Major resistance looks to be the top end of my redrawn uptrend channel currently intersecting just below 53.

Near support is seen at 48.0, extending to 47.7, with next support at 47 even and major support just under 46.


The Russell 2000 (RUT) is another index that could see a double from its 393 closing low of last year. The index reflecting small and mid-cap stocks, where a lot of job growth comes in, look poised to finally stay above 700. Stay tuned on that but assuming RUT can hold above 695-680 going forward, the index looks poised to head up toward the 735 area, perhaps to 760.

Very near support is at 695, then at 680, with next lower support at 650-648. Support implied by the low end of its major uptrend channel intersects currently around 630.




1. Technical support or areas of likely buying interest and highlighted with green up arrows.

2. Resistance or areas of likely selling interest and notated by the use of red down arrows.


3. Index price areas where I have a bullish bias or interest in buying index calls, selling puts or other bullish strategies.

4. Price levels where I suggest buying index puts or adopting other bearish option strategies.

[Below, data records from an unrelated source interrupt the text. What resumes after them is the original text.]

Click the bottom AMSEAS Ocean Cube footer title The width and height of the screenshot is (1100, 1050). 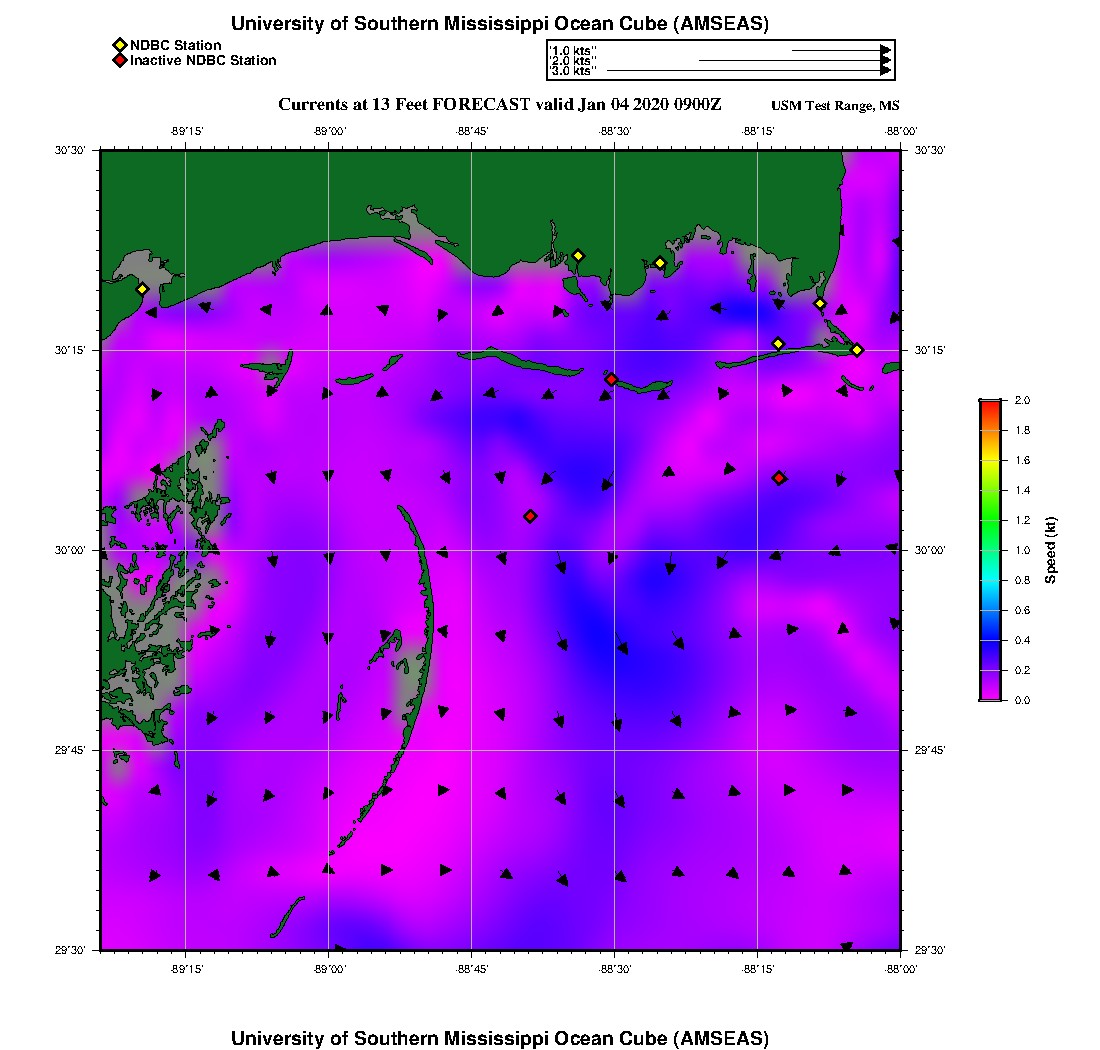tap(499, 1037)
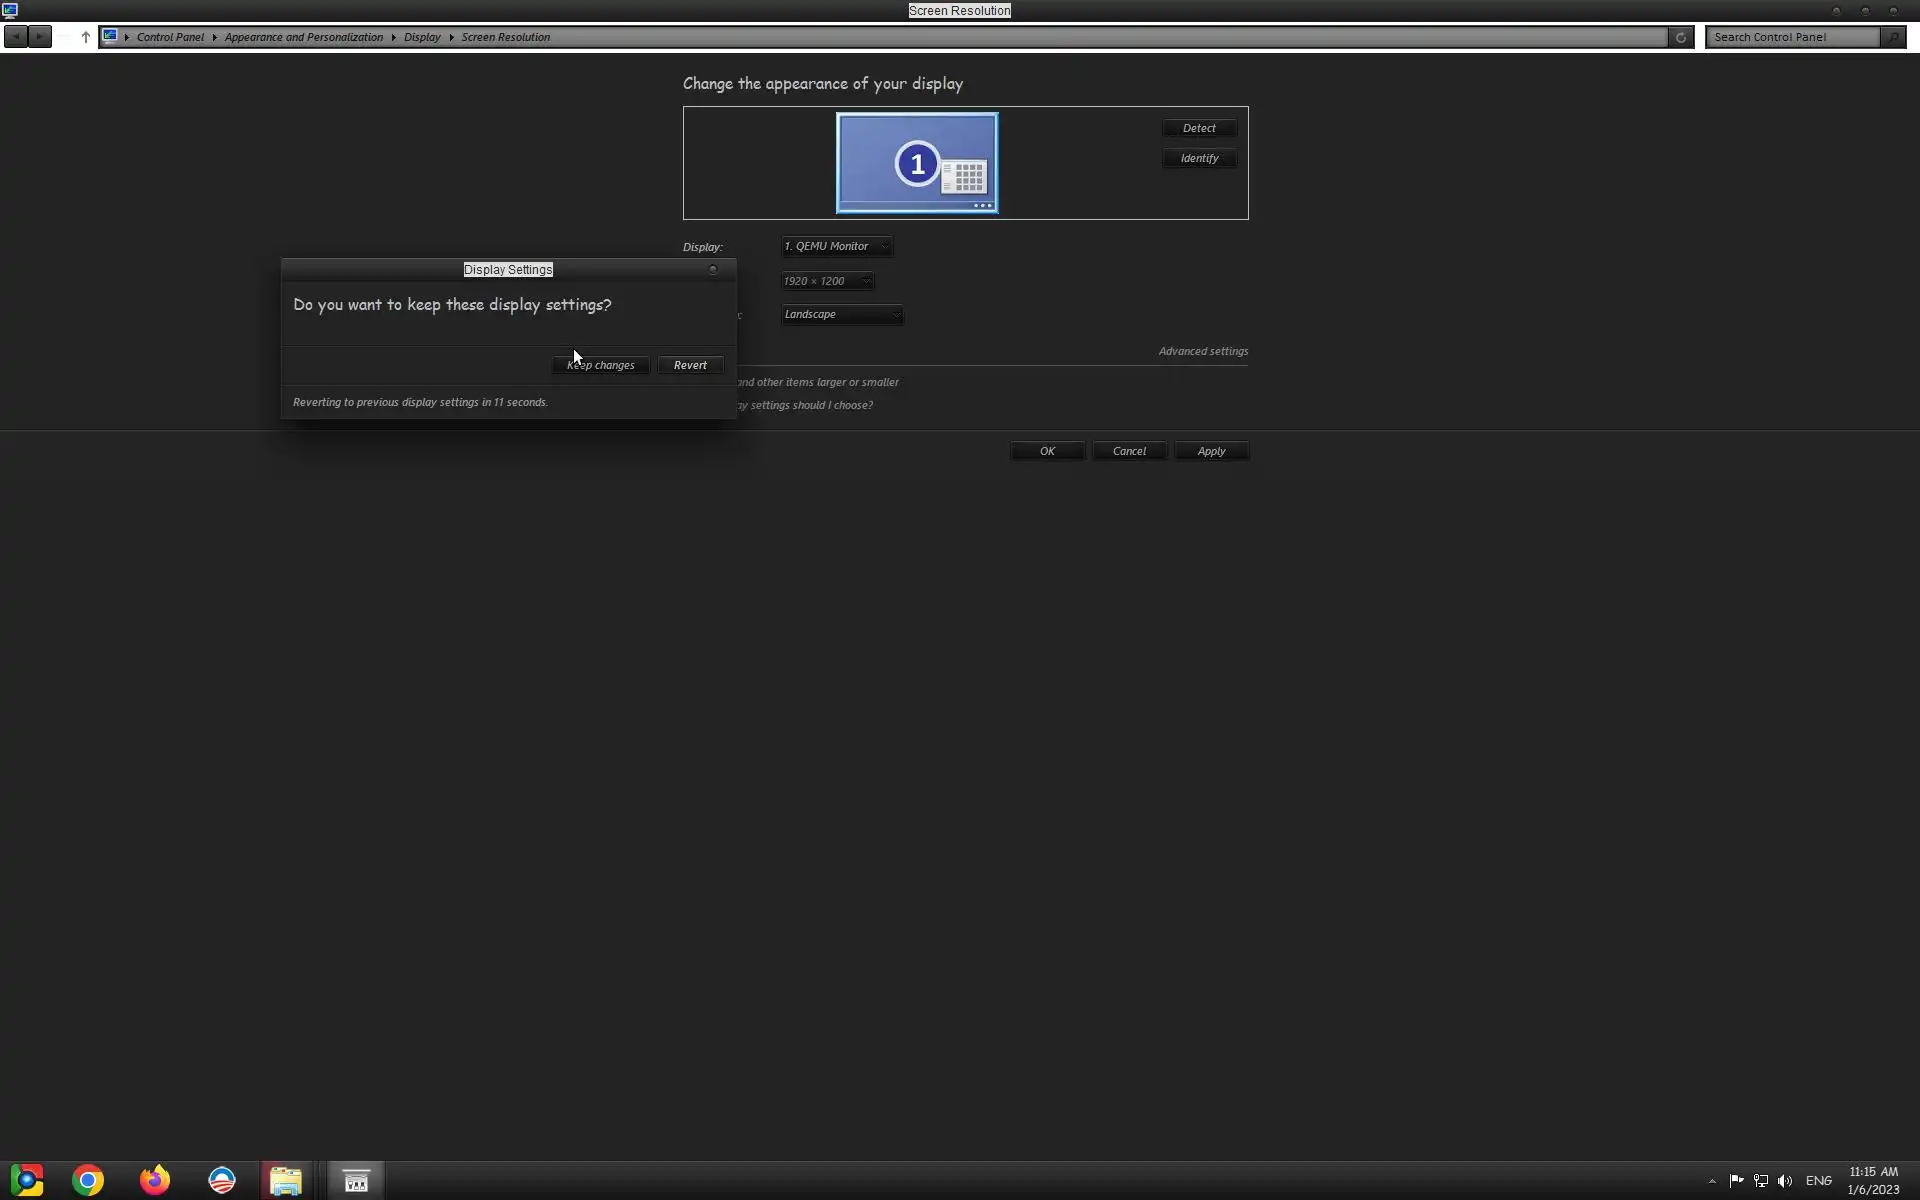This screenshot has width=1920, height=1200.
Task: Click the Search Control Panel field
Action: (1792, 37)
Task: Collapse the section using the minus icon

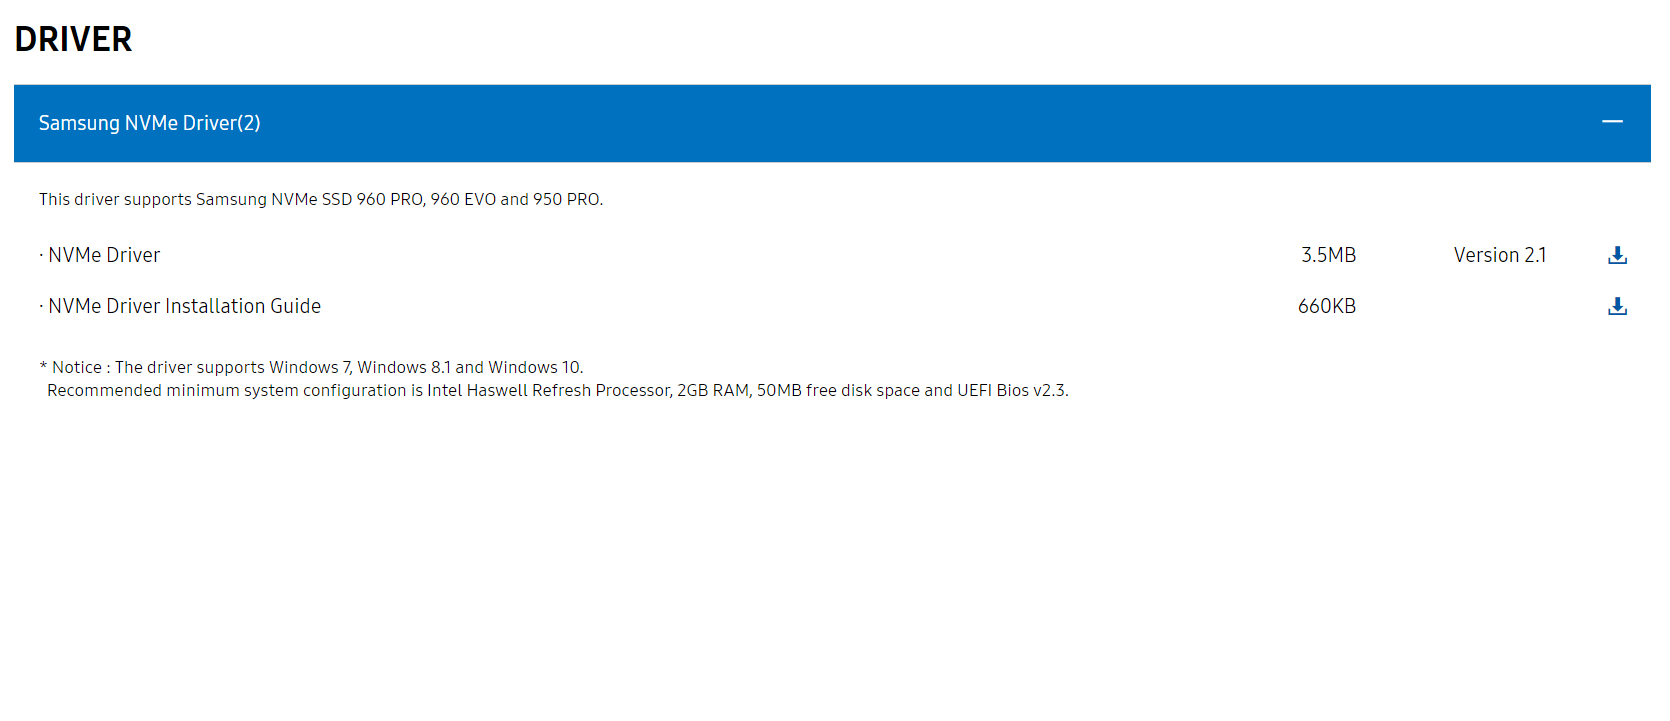Action: click(x=1612, y=122)
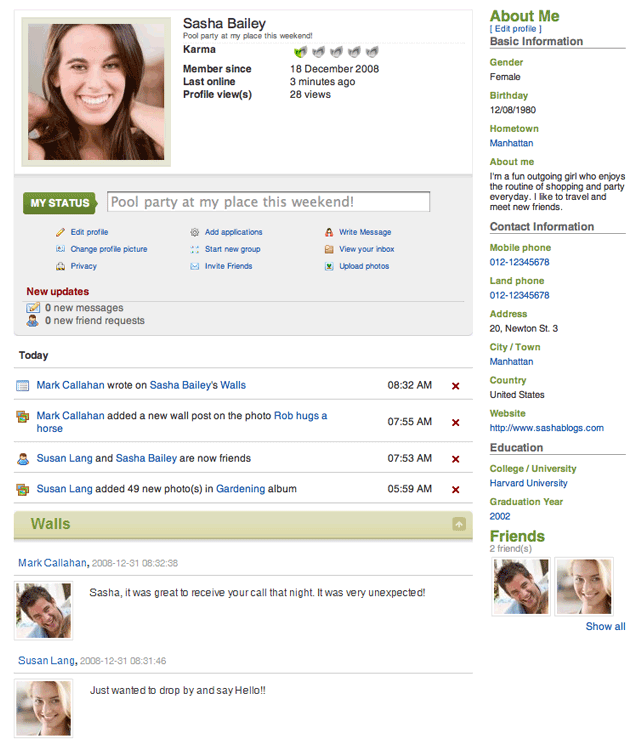640x745 pixels.
Task: Delete the Gardening album activity entry
Action: (x=456, y=490)
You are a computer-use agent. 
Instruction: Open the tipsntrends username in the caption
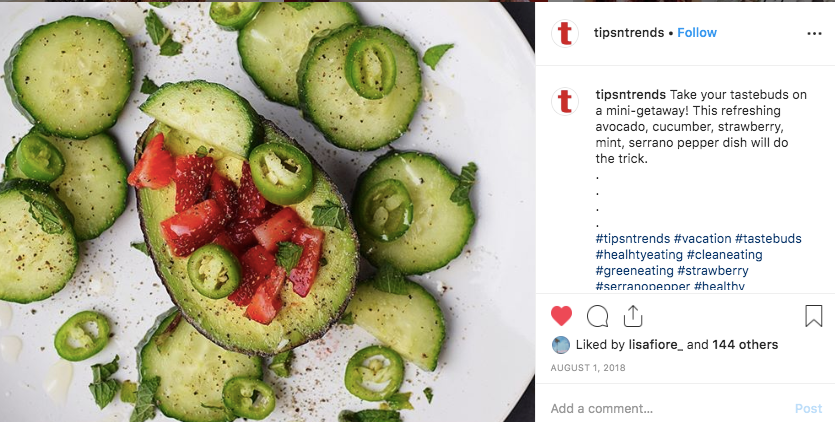(x=631, y=95)
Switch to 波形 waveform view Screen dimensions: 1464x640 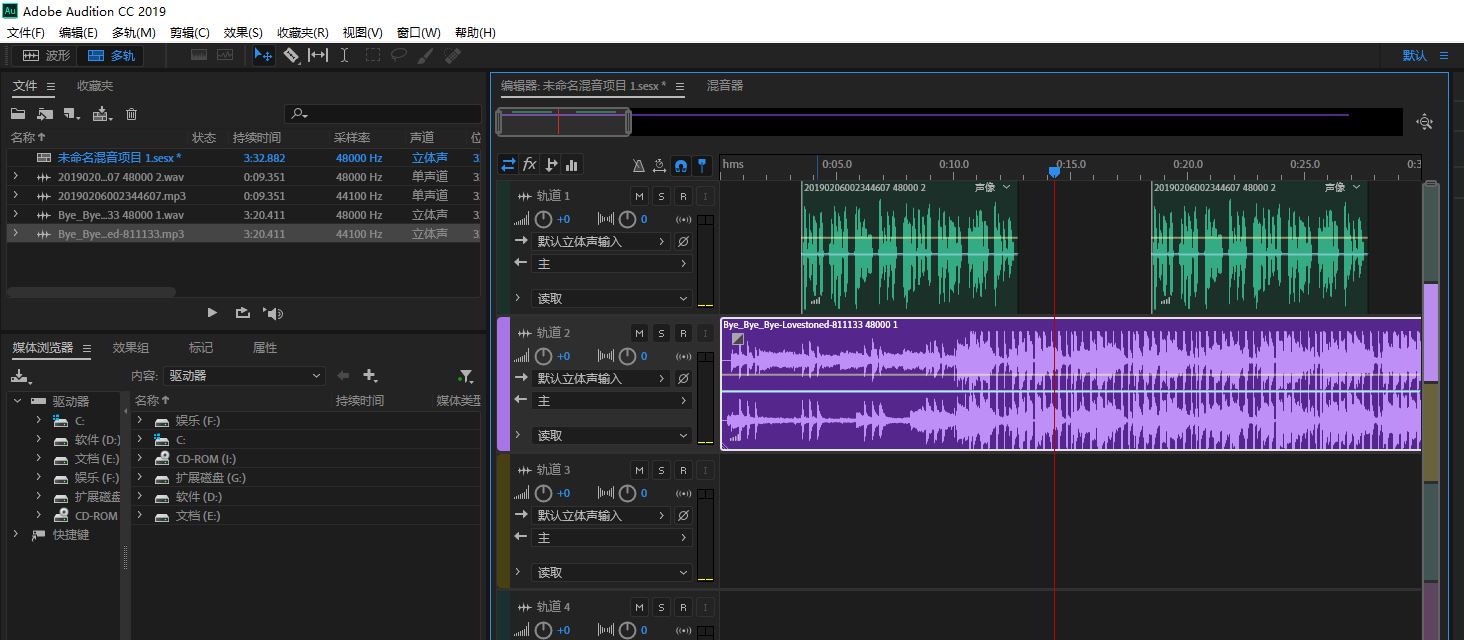tap(47, 56)
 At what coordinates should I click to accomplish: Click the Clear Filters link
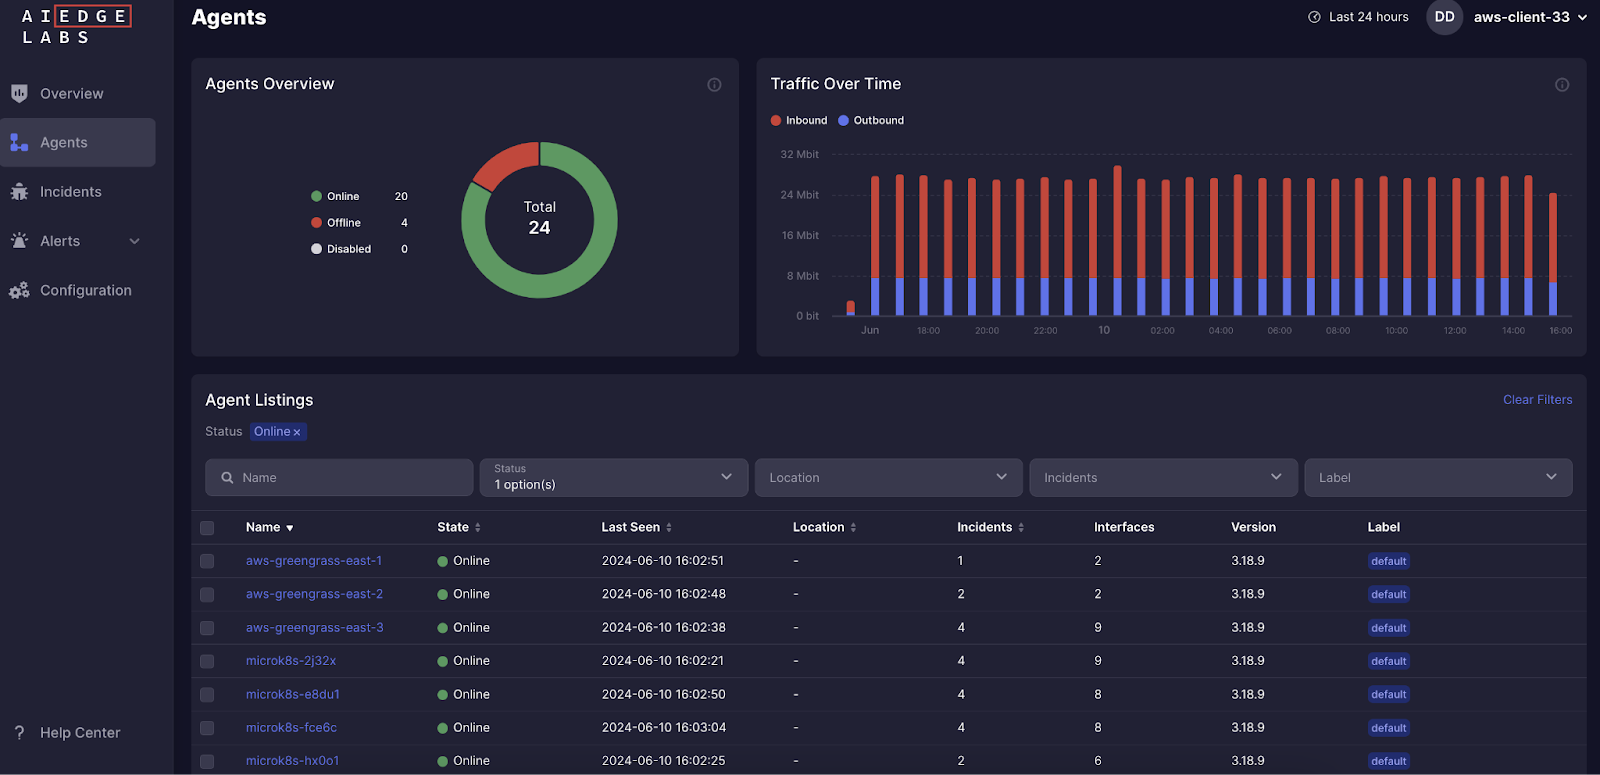[1537, 400]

5. Bullish or Bearish trader sentiment and display the graph of a CBOE daily call to put volume ratio for equities only (CPRATIO) with the S&P 100 (OEX) chart. However, this indicator pertains to the market as a whole, not just OEX. I divide calls BY puts rather than the reverse (i.e., the put/call ratio). In my indicator a LOW reading is bullish and a HIGH reading bearish, consistent with other overbought/oversold indicators.

Trading suggestions are based on Index levels, not a specific option (month and strike price) and entry price for that option. My outlook often focuses on the intermediate-term trend (next few weeks) rather than the next several days of the short-term trend.

Having at least 3-4 weeks to expiration tends to be my guideline for trade entry choice. I attempt to pick only what I consider to be 'high-potential' trades; e.g., a defined risk point would equal in points only 1/3 or less of the index price target.

I tend to favor At The Money (ATM), In The Money (ITM) or only slightly Out of The Money (OTM) strike prices so that premium levels are not as cheap as would otherwise be the case, which helps in not overtrading an account. Exit or stop points, as well as projected profitable index price targets, are based on my technical analysis of the underlying indexes.